Project 1
CVPR paper with UCLA Complex Network Group:
Title: Seizure-Semiology-Bench: Benchmarking Multimodal Large Language Models on Fine-Grained Seizure Semiology Understanding
Abstract Multimodal Large Language Models (MLLMs) have achieved impressive performance on general video understanding, yet their capabilities in high-stakes, knowledge-intensive domains remain largely untested. For example, existing video benchmarks, which primarily focus on common, goal-oriented activities in everyday scenarios, fail to represent the dense, involuntary, and spatio-temporally evolving motor phenomena characteristic of seizures, where laterality and temporal progression are diagnostically crucial. We introduce Seizure-Semiology-Bench, the first large-scale, expert-annotated dataset for evaluating MLLMs on clinical seizure understanding. It includes 438 seizure recordings from 116 patients, paired with over 35,000 expert annotations spanning 20 ILAE-defined semiological features and 46 expert-curated prompts. Building on this dataset, we propose a seven-task hierarchical evaluation framework that probes MLLMs’ abilities from basic perception to high-level clinical reasoning, and introduce a clinically grounded metric, the Report Quality Index for Seizure Semiology (Seizure-RQI), which measures factual accuracy, temporal coherence, and structural integrity in clinical narratives, beyond superficial text similarity.

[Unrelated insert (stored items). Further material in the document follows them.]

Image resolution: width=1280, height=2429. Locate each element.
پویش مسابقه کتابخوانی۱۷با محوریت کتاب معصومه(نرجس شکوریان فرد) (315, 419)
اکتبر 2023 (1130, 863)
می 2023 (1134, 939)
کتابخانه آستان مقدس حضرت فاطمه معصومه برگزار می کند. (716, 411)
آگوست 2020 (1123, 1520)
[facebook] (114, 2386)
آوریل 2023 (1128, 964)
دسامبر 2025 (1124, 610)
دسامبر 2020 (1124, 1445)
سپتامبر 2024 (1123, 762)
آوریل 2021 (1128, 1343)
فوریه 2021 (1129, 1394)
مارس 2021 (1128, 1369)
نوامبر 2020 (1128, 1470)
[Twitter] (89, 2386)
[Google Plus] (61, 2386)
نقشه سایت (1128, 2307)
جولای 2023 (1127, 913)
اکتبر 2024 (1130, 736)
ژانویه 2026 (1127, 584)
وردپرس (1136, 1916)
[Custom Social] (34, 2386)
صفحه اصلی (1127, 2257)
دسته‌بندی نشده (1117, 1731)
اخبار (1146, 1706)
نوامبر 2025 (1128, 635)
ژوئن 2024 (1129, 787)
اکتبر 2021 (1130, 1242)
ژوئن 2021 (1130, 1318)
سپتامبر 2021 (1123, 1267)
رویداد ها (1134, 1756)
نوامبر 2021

We evaluate 11 state-of-the-art open-source MLLMs and perform seizure-specialized fine-tuning. Our analysis reveals a pronounced performance gap: general-purpose models recognize salient motor signs but fail at temporal sequencing, fine-grained characterization, laterality judgment, and clinically coherent narrative generation. Seizure-specialized models, however, show consistent gains across all tasks, showing promise of and exposing the need for further work on domain-aware MLLM development. Finally, a two-stage strategy–extracting structured semiological features and applying a lightweight classifier for epilepsy vs non-epilepsy seizures–significantly surpasses all end-to-end MLLM reasoning baselines. Seizure-Semiology-Bench therefore serves as both a dataset and a benchmarking framework, highlighting the fundamental limits of current MLLMs and guiding the development of clinically reliable, domain-adaptive multimodal intelligence.